RECORD SET: Begin
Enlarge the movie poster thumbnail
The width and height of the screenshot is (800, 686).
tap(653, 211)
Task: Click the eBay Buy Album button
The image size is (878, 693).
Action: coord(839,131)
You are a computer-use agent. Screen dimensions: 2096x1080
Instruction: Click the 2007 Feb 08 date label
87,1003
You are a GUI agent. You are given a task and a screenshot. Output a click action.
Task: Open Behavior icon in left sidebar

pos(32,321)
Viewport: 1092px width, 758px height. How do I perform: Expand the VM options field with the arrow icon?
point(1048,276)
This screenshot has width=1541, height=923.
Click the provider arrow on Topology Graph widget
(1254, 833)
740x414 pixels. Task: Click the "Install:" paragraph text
RECORD SET: End
Repeat, character for character, the lines from the one that holds "This screenshot has width=1541, height=923." to the final line of the material, inclusive, and no other lines.

This screenshot has width=1541, height=923.
Click the provider arrow on Topology Graph widget
(1254, 833)
740x414 pixels. Task: Click the "Install:" paragraph text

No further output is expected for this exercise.